While in the past no care was payed to them as RCS given by the other parts of the plane was far bigger, once they became a proportionally big source of radar return all of the stealth planes (including f22 and f35) were designed in such a way that all of those small protruding elements are facing as few differnt sides as possible, ideally make them all face a single side and give a direct radar return when hit from only one, precise angle.
In practice, that means instead of getting many small spikes of radar return as the plane is flying around/over/alongside the radar thats monitoring it - that radar would get maybe one or two large spikes. While giving out a proportionally huge RCS at that one moment, overall such tactic is much better as you basically get just a momentary flash of a target, instead of series of glints as it goes along its path, making it more trackable.
BUT. If the mission of the stealth plane is a deep strike, where it has to go into the enemy radar network - say a b2 or f22 carrying jdams or SDBs - those spikes are a sure thing. It is virtually guaranteed that a radar will get at least one and probably two such spikes from one target if the target passes by it, over an arc of 120 or more degrees. Now that alone is still not very useful if you want to even begin to track planes. But, if you carefully position a network of radars over the area that attacker has to fly through, integrating them into a system where the computer knows where each radar is and is getting raw data from each radar, then it can use all that data, all those various spikes and compute a more accurate picture with far more points along plane's path where it was detected by its spike.

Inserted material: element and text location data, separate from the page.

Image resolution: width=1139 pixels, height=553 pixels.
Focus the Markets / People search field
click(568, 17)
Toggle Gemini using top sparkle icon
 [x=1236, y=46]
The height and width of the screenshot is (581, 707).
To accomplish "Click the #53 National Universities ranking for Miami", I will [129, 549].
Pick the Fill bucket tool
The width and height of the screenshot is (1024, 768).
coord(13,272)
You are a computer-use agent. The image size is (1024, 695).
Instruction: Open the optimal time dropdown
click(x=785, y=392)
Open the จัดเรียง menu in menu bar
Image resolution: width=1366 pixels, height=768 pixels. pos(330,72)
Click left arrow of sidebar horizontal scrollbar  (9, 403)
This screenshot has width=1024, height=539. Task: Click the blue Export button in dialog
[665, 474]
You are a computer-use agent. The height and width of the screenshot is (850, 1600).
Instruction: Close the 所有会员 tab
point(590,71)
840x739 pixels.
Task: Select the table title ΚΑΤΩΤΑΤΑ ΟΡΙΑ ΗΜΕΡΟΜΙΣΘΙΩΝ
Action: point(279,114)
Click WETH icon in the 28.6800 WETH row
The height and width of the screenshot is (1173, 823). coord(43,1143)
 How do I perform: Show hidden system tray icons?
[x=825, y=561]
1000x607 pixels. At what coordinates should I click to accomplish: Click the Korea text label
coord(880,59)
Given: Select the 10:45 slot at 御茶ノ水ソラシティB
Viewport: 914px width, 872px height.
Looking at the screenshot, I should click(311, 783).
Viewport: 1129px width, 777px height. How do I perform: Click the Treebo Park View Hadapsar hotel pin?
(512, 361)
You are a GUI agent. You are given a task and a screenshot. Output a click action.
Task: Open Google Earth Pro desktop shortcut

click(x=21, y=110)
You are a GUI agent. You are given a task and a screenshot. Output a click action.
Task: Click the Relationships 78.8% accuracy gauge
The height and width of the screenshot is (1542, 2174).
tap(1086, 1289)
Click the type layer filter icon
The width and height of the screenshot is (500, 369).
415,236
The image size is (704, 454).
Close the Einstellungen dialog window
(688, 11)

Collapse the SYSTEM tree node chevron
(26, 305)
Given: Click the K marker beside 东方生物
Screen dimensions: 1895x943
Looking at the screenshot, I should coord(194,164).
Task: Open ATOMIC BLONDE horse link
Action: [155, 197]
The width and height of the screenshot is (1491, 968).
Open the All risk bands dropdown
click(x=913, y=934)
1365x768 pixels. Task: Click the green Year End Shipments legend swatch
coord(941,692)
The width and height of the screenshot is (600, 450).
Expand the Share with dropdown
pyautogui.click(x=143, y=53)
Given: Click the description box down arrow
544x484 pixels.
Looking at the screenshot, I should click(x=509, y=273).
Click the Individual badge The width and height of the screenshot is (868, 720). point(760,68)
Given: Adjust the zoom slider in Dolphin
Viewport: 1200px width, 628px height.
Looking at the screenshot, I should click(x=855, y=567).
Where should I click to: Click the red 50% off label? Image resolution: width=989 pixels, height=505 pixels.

Granted, that's still only partial tracking, it won't give you a firing solution for radar guided SAMs, but it will offer better odds for your defence network as you'll be able to vector in your fighters to a right area to find a stealth plane. Alternatively, if you have enough spikes in a given time to get a really precise path, lets say update of course every 10-20 secs or so, you could even try launching a fair number of LOAL IIR missiles at a general area, hoping one or more would lock on the target and destroy it.
In the end, its far from a perfect solution but i believe it provides for a valid alternative for partial tracking that long wave radars give. Benefit is that one can use smaller, much more mobile radars for such network compare to long wave radars. Downside is price/manpower needed for a vast number of radars needed and maintaing such an integrated network.